Der Senat kann jedoch noch nicht sachlich über die Beschwerde entscheiden.

Nach Art. 177 Abs. 2 EWGV kann ein Gericht, wenn ihm eine Frage der Auslegung von Gemeinschaftsrecht gestellt wird, diese Frage dem EGH zur Entscheidung vorlegen. Auf der anderen Seite ist es im Falle einer vorherigen Zurückverweisung – wie im Streitfall – nach der innerstaatlichen Norm des § 126 Abs. 5 FGO an die rechtliche Beurteilung des zurückverweisenden Urteils gebunden. Die Frage, ob die Vorlage des FG an den EGH gleichwohl zulässig ist, hängt daher davon ab, ob Art. 177 Abs. 2 EWGV dahin auszulegen ist, daß er den Gerichten ein in jeder Hinsicht uneingeschränktes Recht gibt, den EGH anzurufen, ein Recht also, das jeglicher Bindung nach innerstaatlichem Recht vorgeht, oder ob er ihnen zwar die Möglichkeit der Anrufung einräumt, jedoch Bindungen nach innerstaatlichem Recht unberührt läßt, so daß ihnen durch eine vom innerstaatlichen Gericht auszulegende Norm verwehrt sein kann, von dieser Möglichkeit Gebrauch zu machen. Die vorrangige Auslegung der gemeinschaftsrechtlichen Norm des Art. 177 Abs. 2 EWGV kann der BFH nicht selbst vornehmen, denn er ist nach Art. 177 Abs. 3 EWGV verpflichtet, Fragen der Auslegung des Vertrags zur Gründung der Europäischen Wirtschaftsgemeinschaft und anderen Gemeinschaftsrechts dem EGH vorzulegen.

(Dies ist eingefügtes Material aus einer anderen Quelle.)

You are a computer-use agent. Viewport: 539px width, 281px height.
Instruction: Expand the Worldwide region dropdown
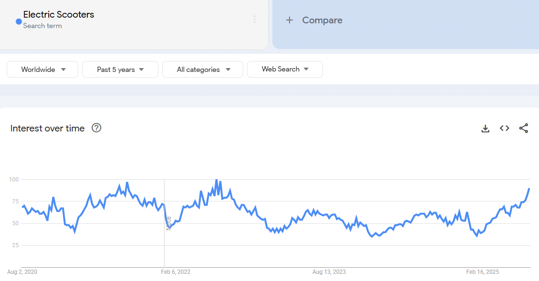point(42,70)
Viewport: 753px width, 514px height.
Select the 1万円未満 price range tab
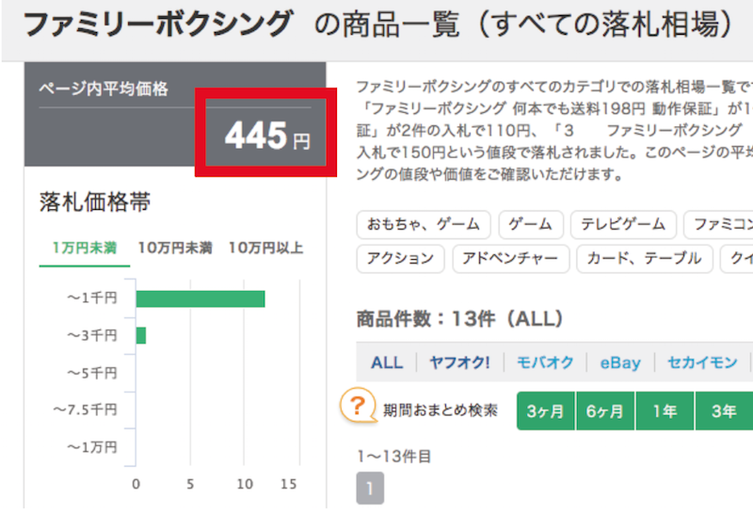pyautogui.click(x=85, y=248)
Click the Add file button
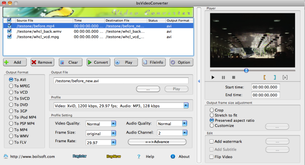 (x=15, y=63)
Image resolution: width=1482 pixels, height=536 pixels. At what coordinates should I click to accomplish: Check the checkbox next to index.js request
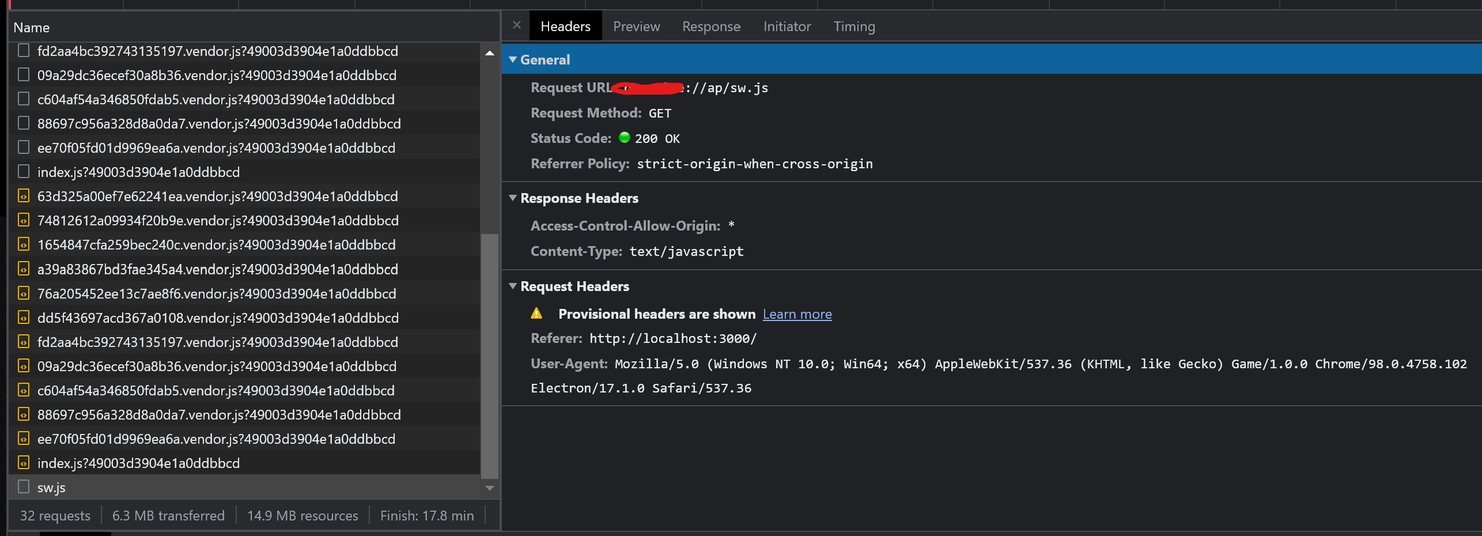(x=23, y=171)
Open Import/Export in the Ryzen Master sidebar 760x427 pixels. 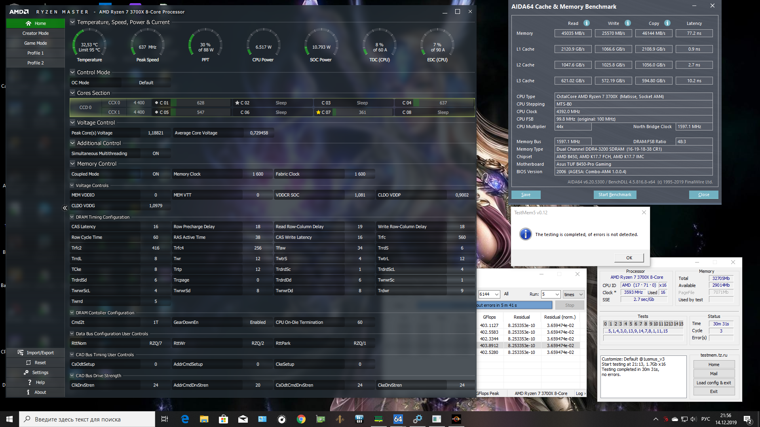point(36,353)
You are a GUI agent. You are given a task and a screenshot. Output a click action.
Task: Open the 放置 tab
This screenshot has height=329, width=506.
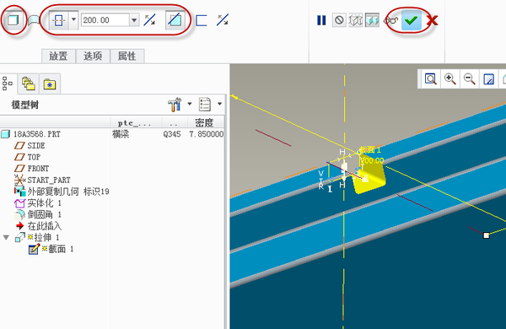[58, 57]
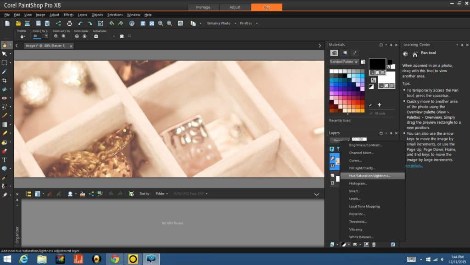Click the Share icon in the toolbar
Viewport: 470px width, 265px height.
point(58,23)
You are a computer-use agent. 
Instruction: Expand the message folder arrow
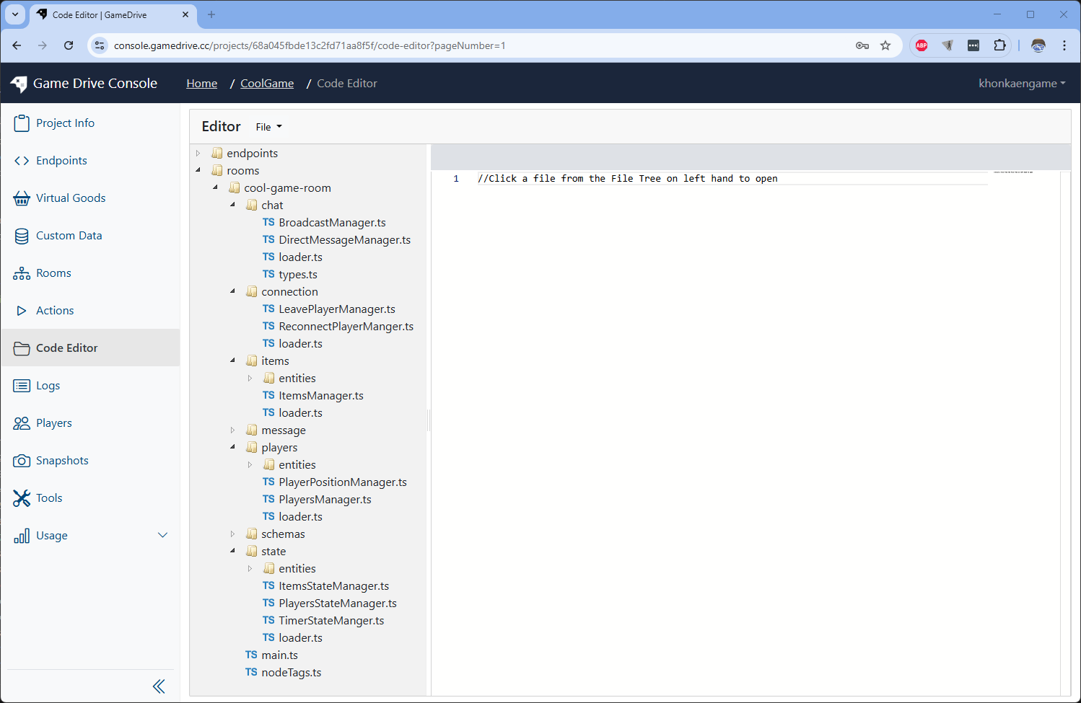pos(232,430)
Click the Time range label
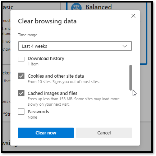156x156 pixels. (28, 35)
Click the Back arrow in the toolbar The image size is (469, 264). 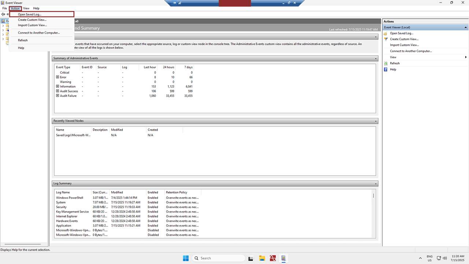pos(3,14)
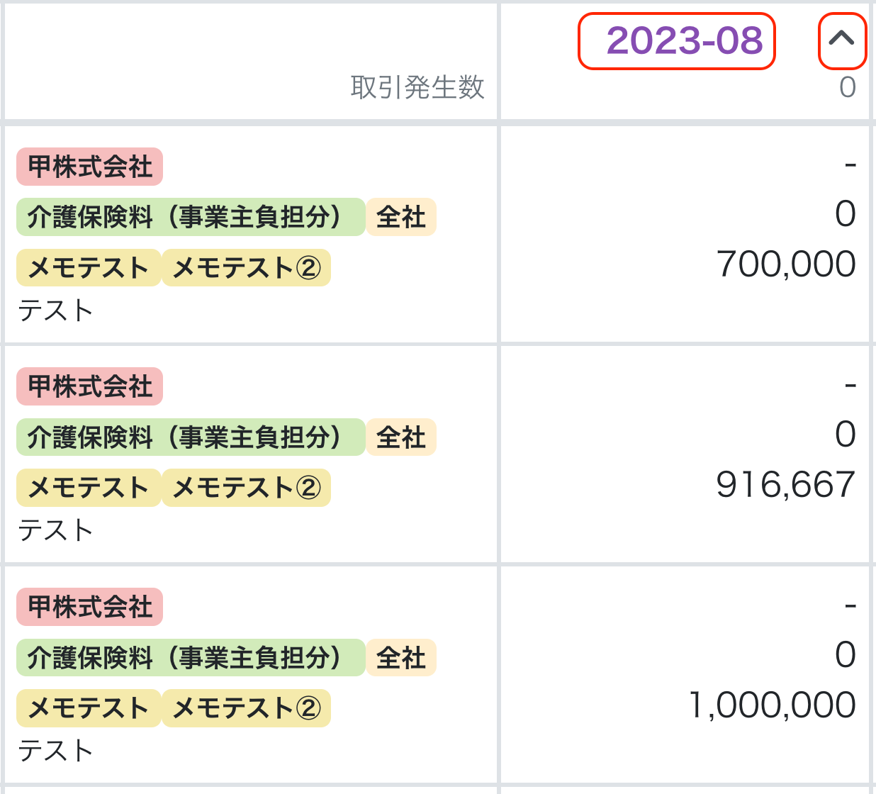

Der BFH kann im Streitfall von einer eigenen Vorlage an den EGH nicht etwa deshalb absehen, weil die erste der vom FG vorgelegten Fragen bei Berücksichtigung der Gründe des FG-Beschlusses trotz anderer Fassung bereits auf die vom BFH erstrebte Auslegung des Art. 177 Abs. 2 EWGV hinausläuft. Solange nämlich lediglich die Vorlage des FG schwebt, besteht für den EGH kein Anlaß, von einer Entscheidung darüber auch nur vorläufig abzusehen. Entscheidet er aber die Vorlage des FG, wird das beim BFH anhängige Beschwerdeverfahren, in dem über die Zulässigkeit der Vorlage des FG zu entscheiden ist, gegenstandslos. Der BFH muß daher auch von sich aus den EGH anrufen, damit dieser von der Abhängigkeit des Beschwerdeverfahrens Kenntnis erhält und in die Lage versetzt wird, diese zu berücksichtigen, indem er zunächst durch die vom BFH begehrte Auslegung des Art. 177 Abs. 2 EWGV diesem die Möglichkeit gibt, über die Zulässigkeit der Vorlage des FG zu entscheiden.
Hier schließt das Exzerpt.